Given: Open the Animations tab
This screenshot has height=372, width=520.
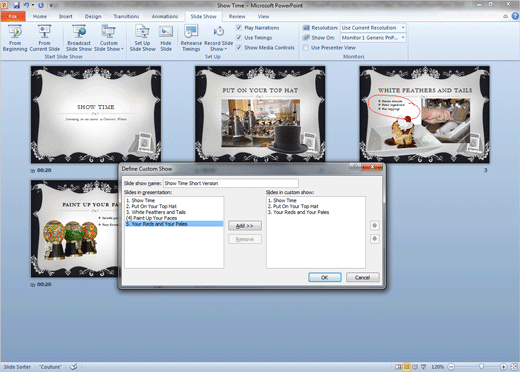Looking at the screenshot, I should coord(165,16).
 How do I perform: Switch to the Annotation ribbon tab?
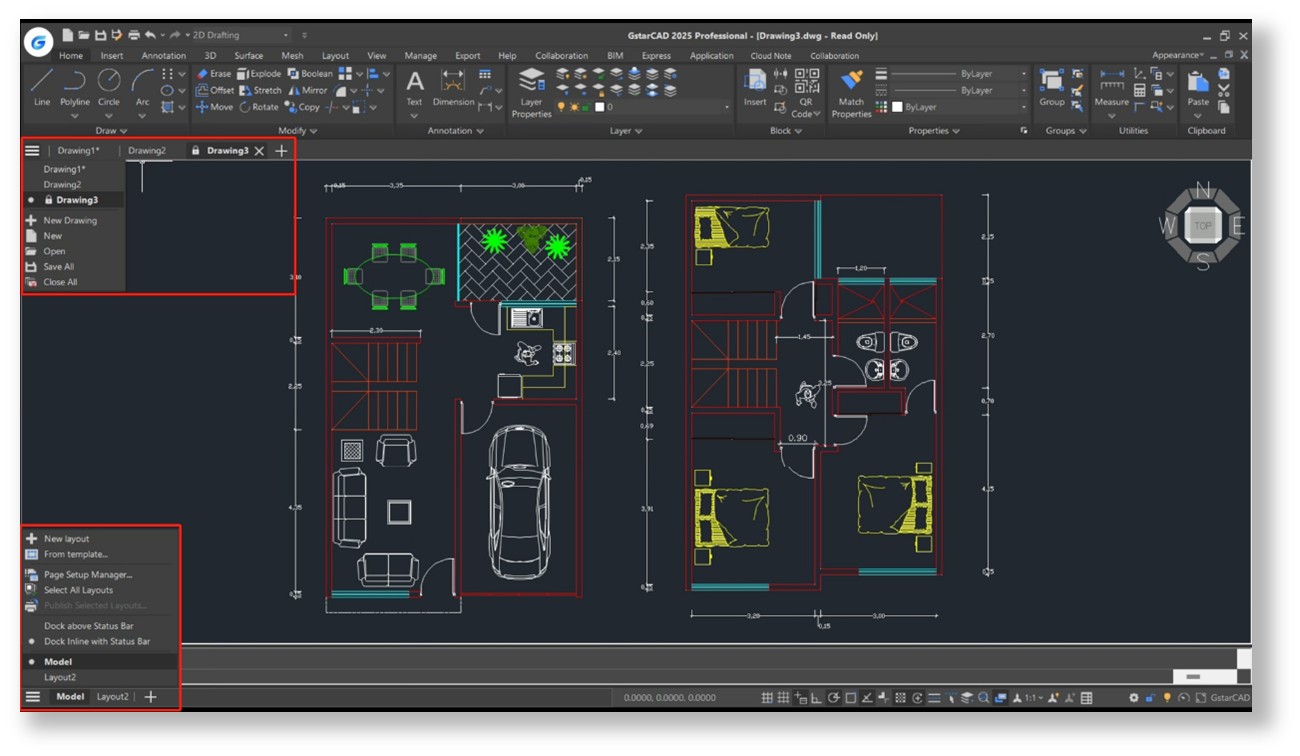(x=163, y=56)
■ ■ ■
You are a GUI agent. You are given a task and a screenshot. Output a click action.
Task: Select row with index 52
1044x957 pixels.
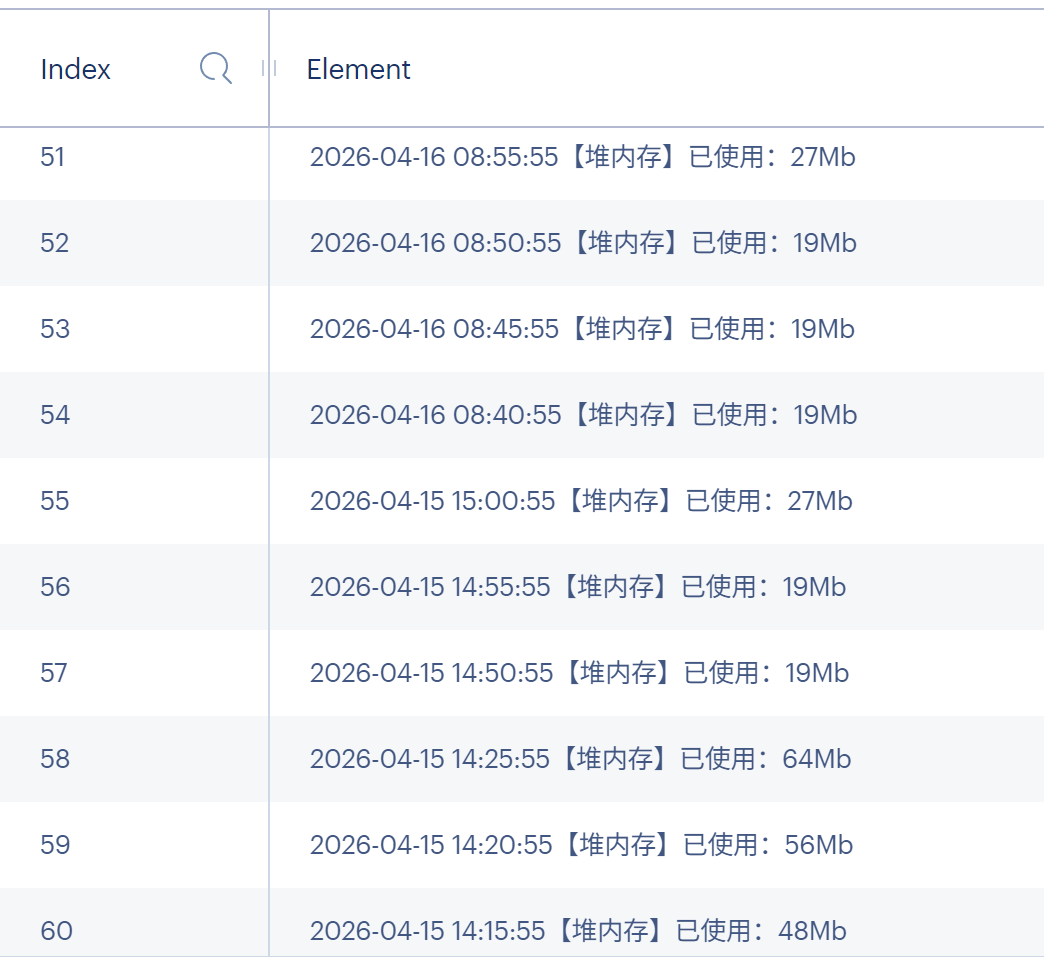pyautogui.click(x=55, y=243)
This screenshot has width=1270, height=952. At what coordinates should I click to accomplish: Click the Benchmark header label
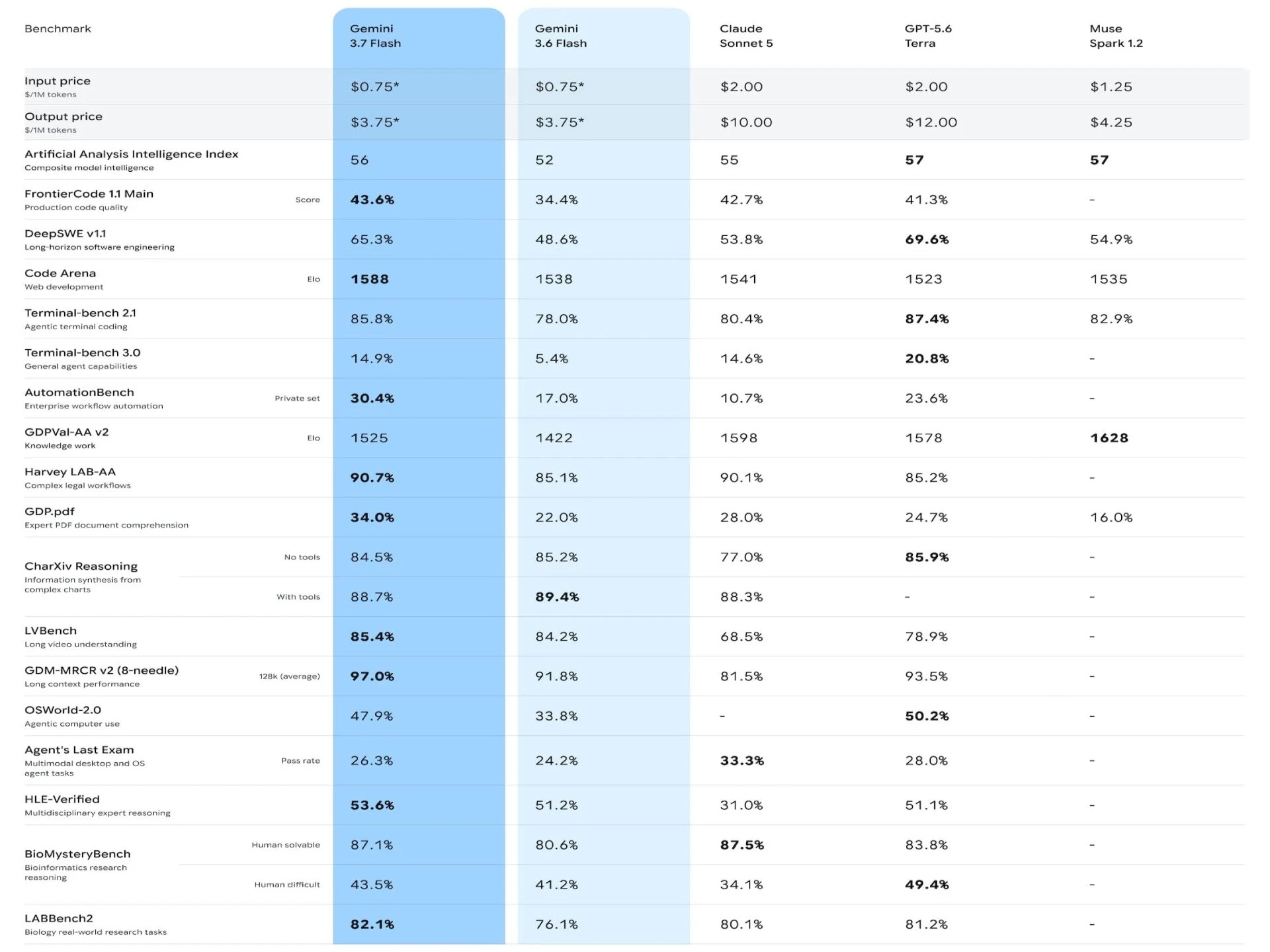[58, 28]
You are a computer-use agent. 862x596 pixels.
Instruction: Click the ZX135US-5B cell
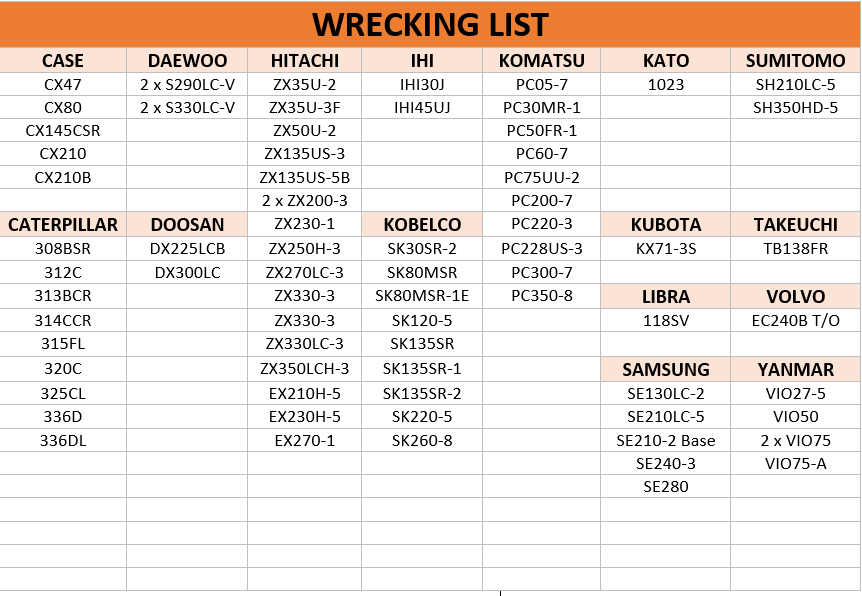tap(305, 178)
■ ■ ■
- [REQUIRED ACTION]
Select the lines in this material that hold the word "agent", leaving none out.

- [ANSWER TO THE PROBLEM]
You are a GUI agent. You are given a task and a screenshot. Output a click action.
You are a computer-use agent. 862x596 pixels.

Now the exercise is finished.